*Aim of the exercise*:
Update the material from the line with "is (2576, 1400)." up to and including the last line so that "screenshot" reads "image", with nothing else changed. Leave the pictures out of your answer.

>>

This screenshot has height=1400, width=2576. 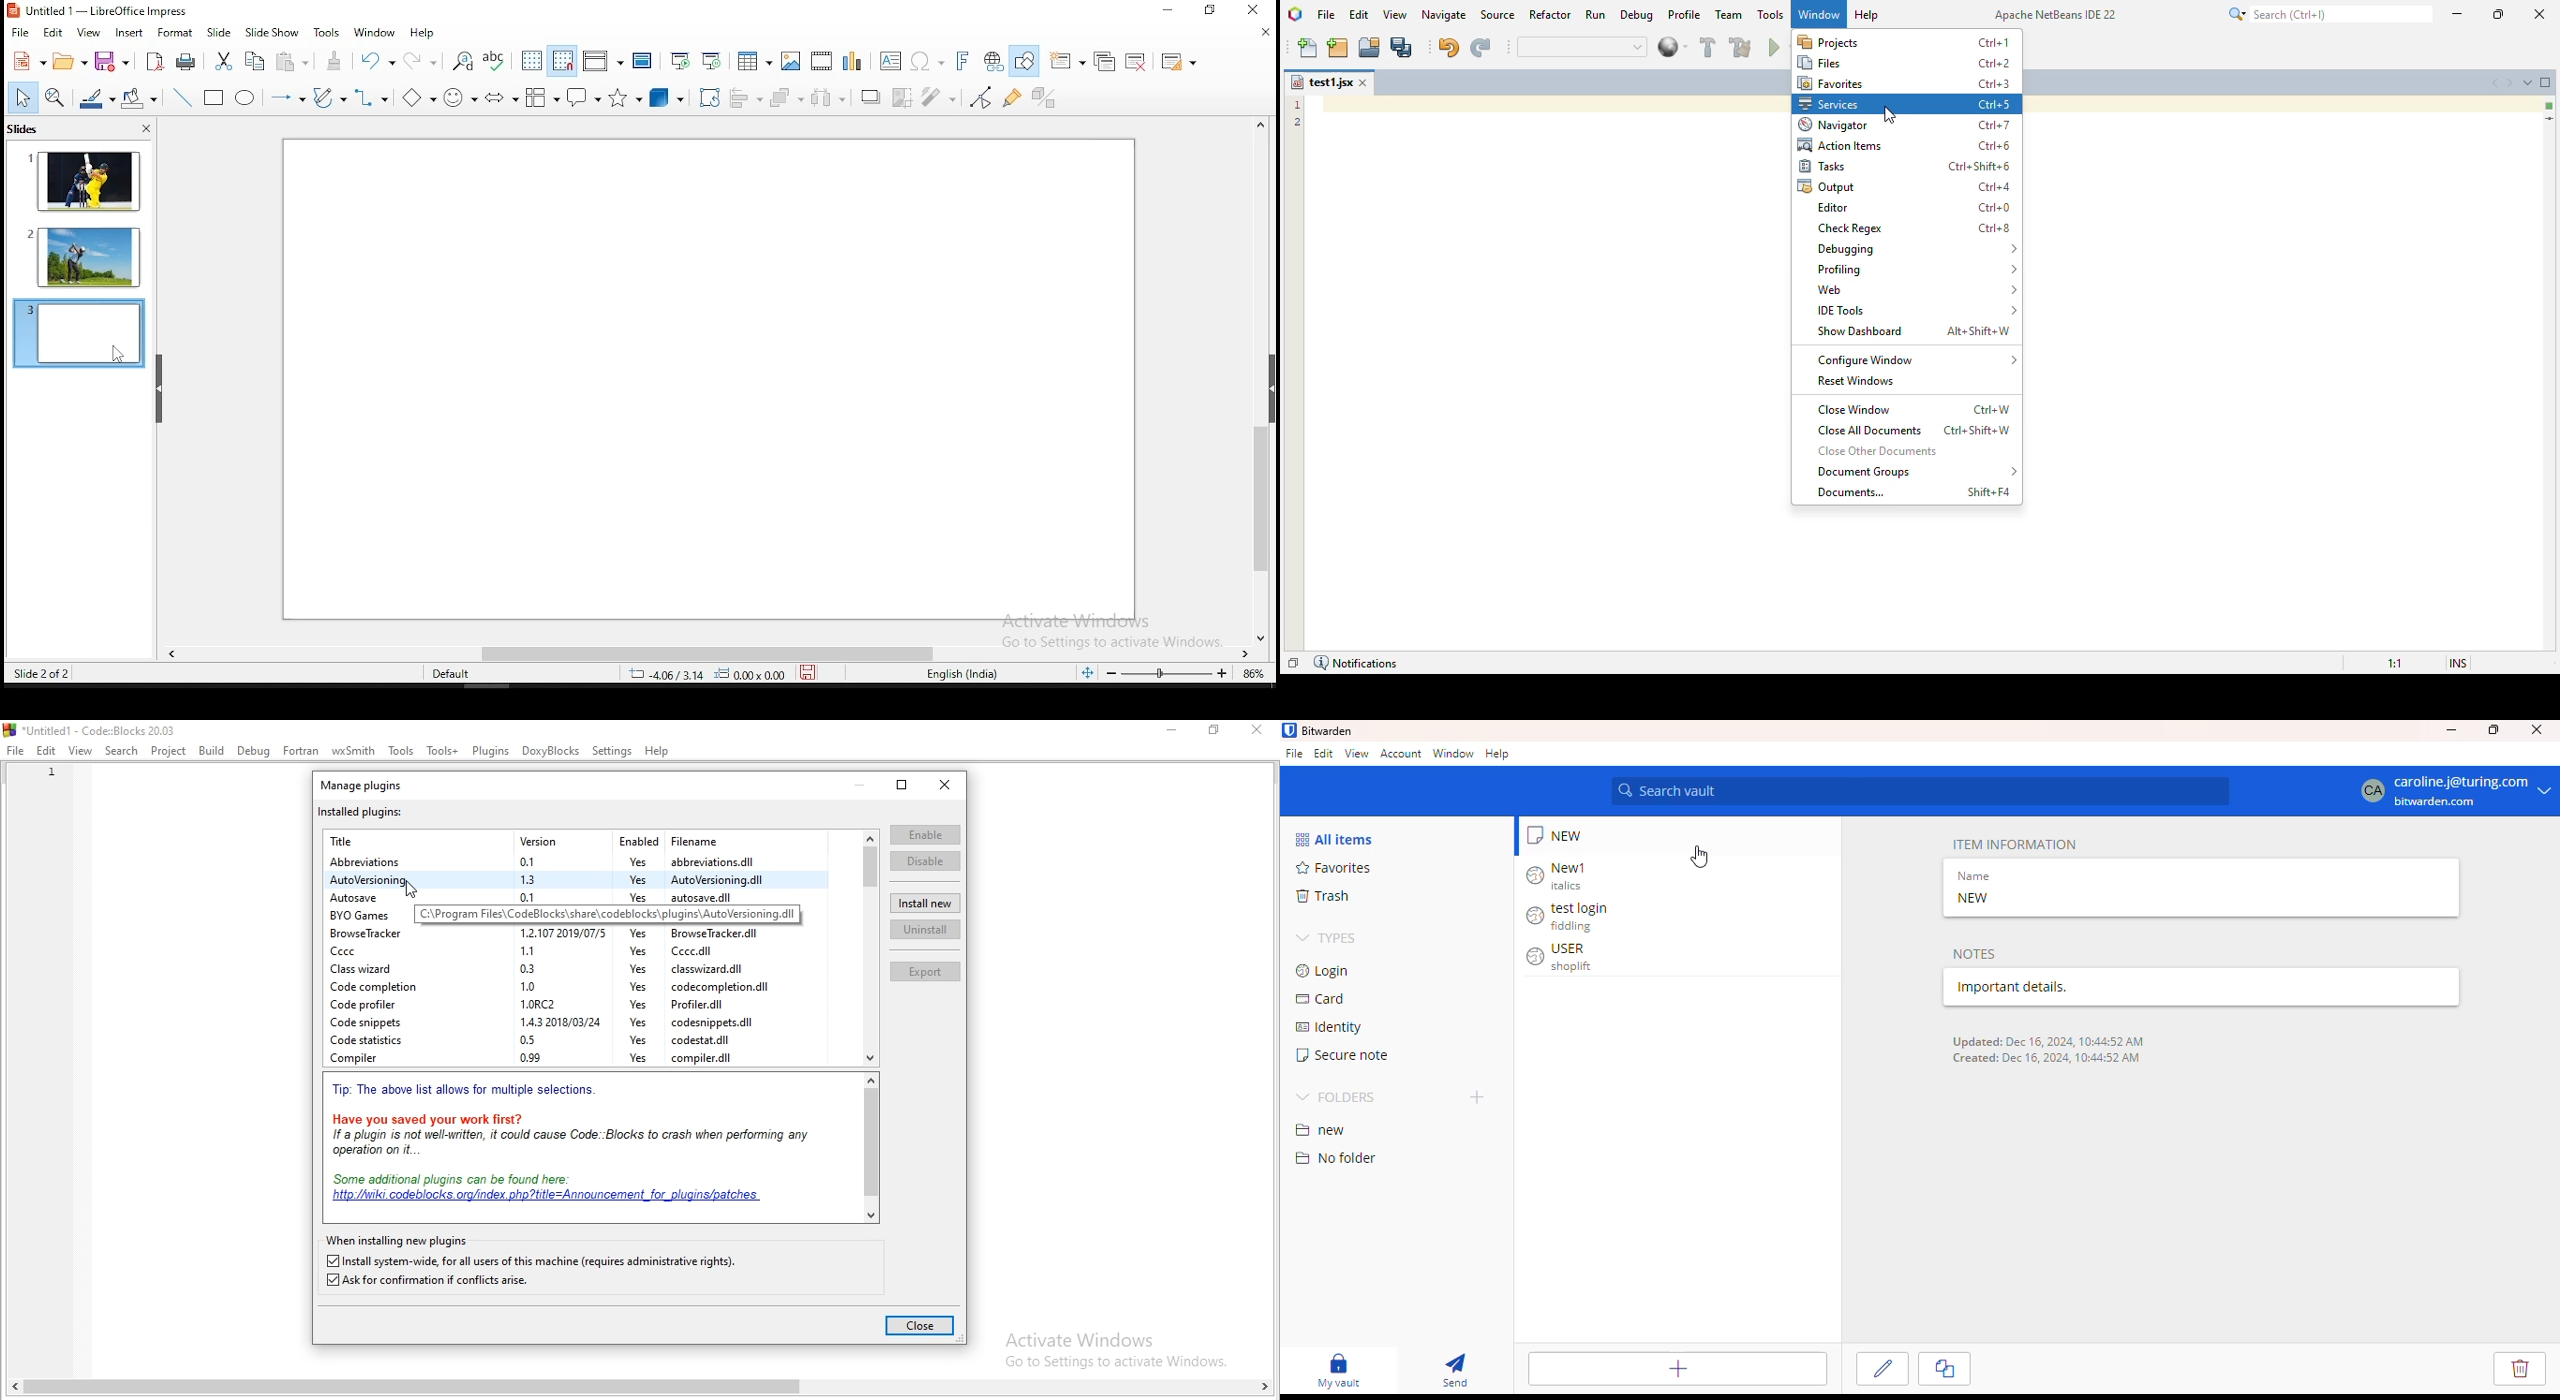 I want to click on Have you saved your work first?
Ifa plugin is not well-written, it could cause Code: Blocks to crash when performing any
operation on it., so click(x=574, y=1135).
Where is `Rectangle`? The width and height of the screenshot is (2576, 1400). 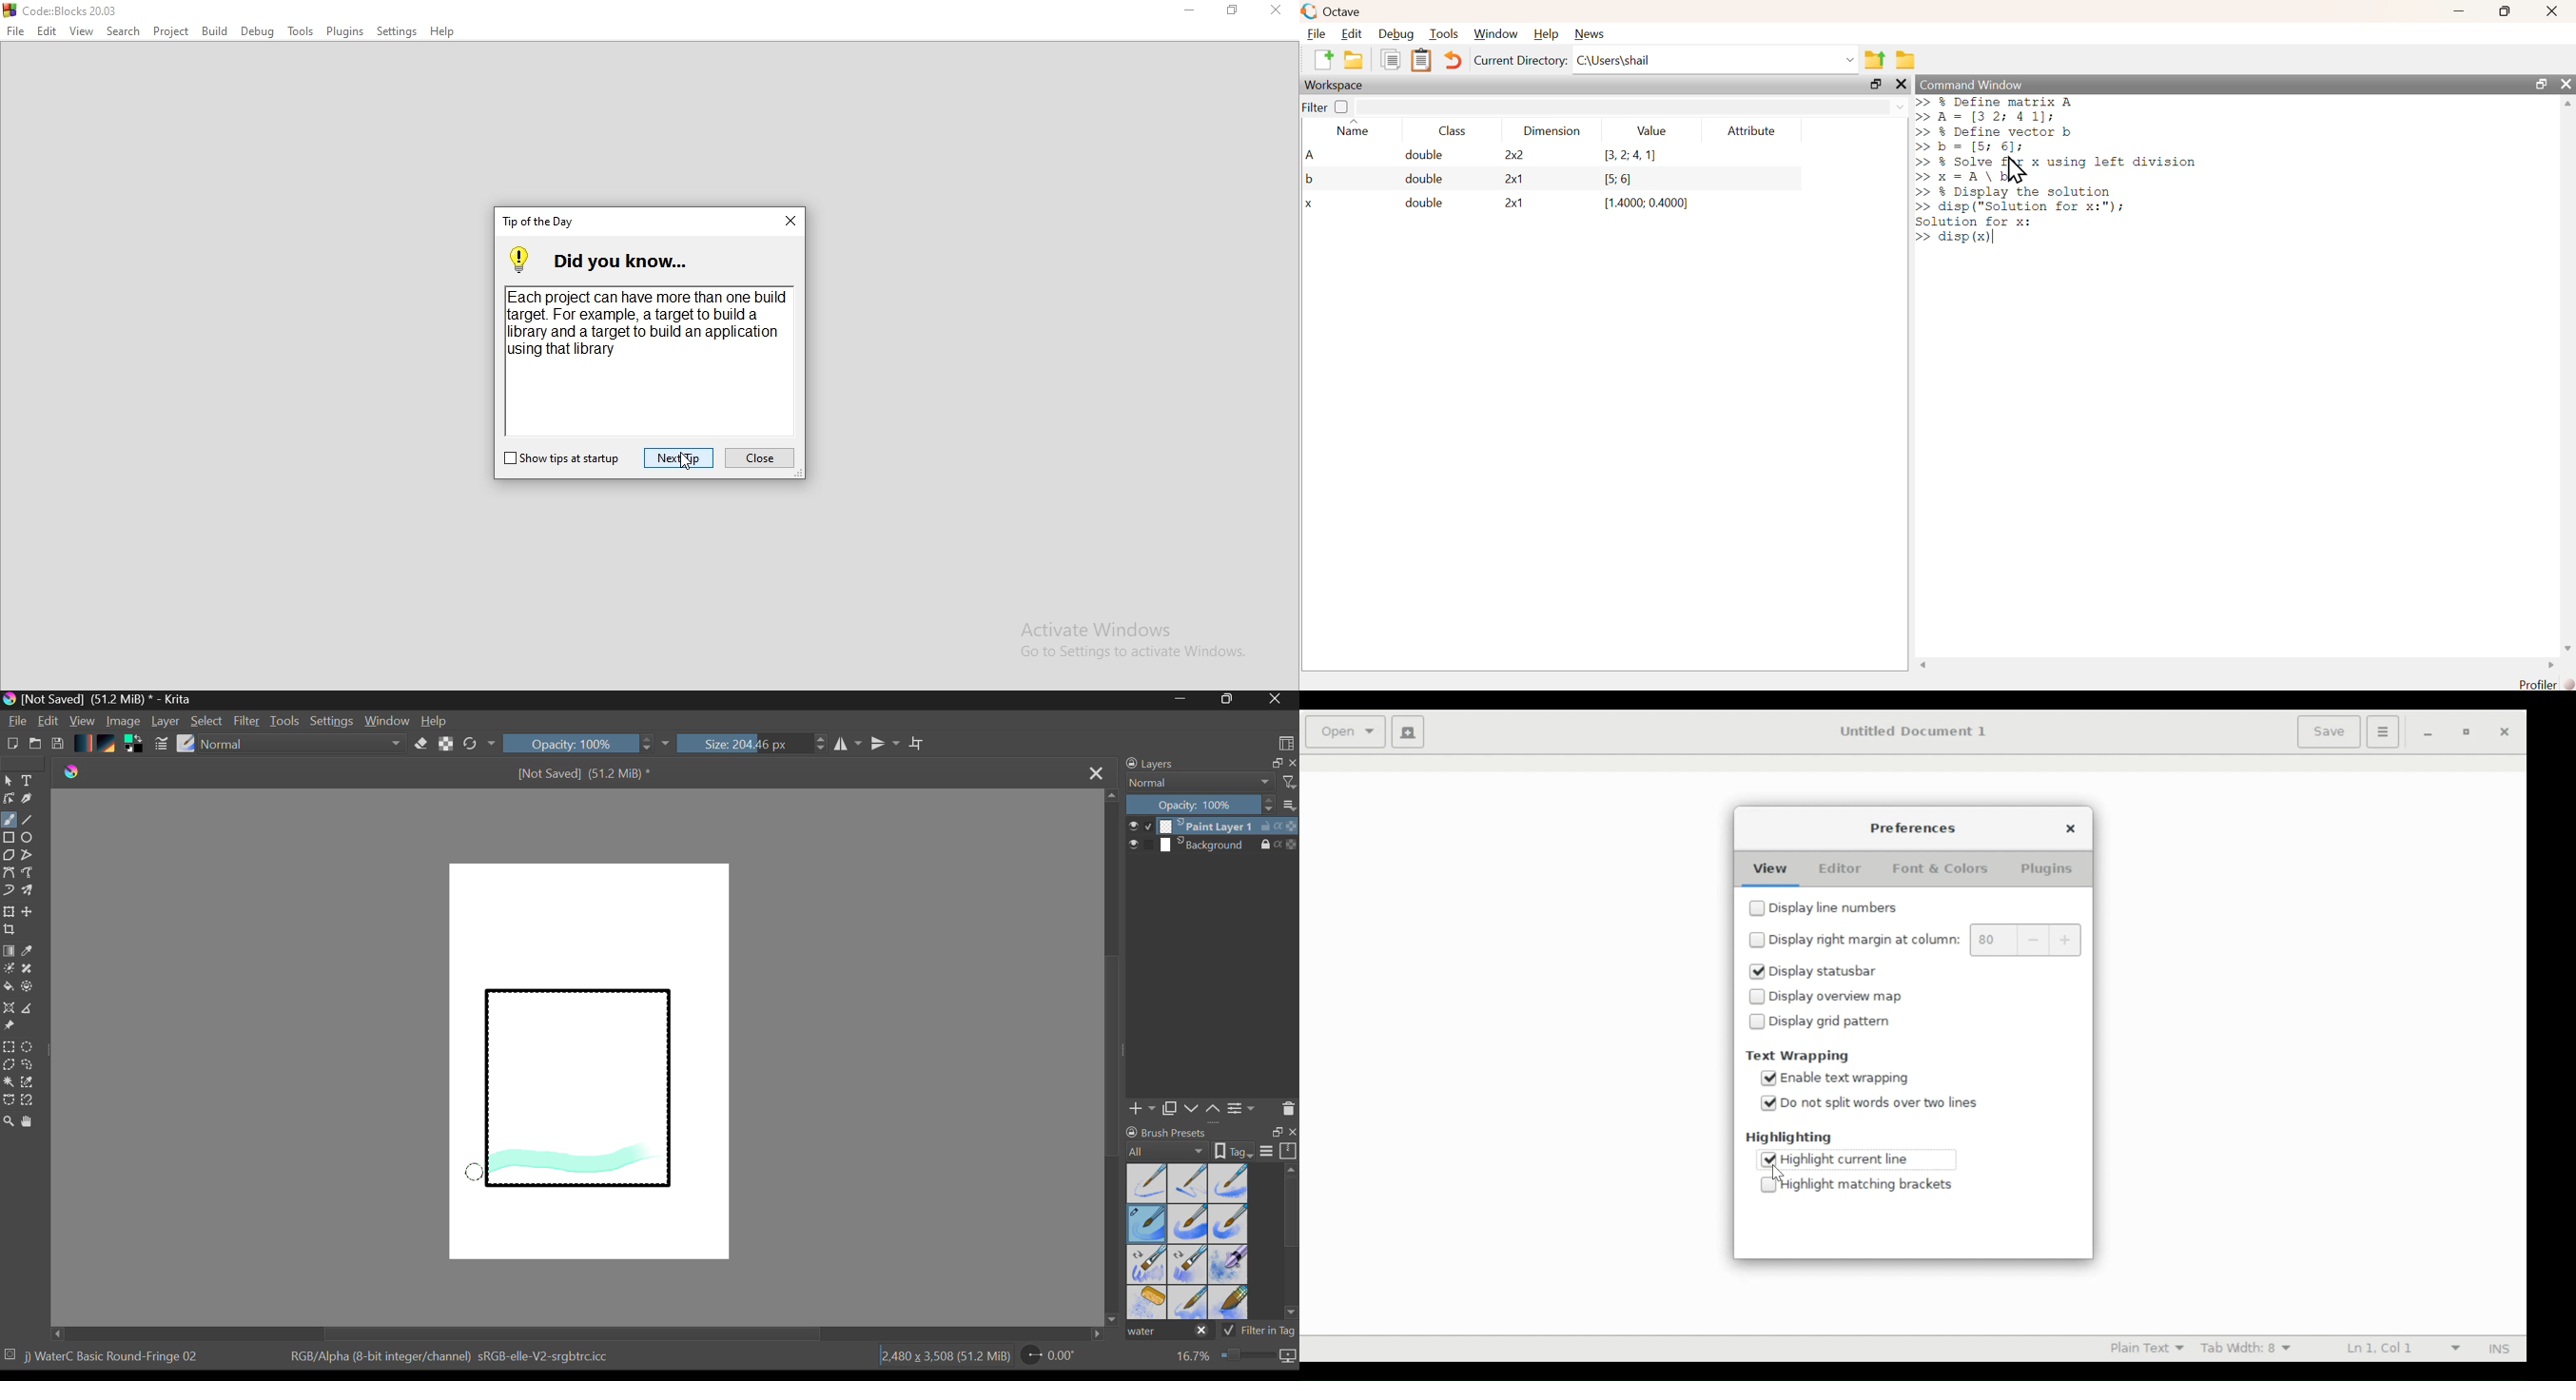
Rectangle is located at coordinates (9, 839).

<<

*Complete output*:
Where is `Rectangle`? The width and height of the image is (2576, 1400). 
Rectangle is located at coordinates (9, 839).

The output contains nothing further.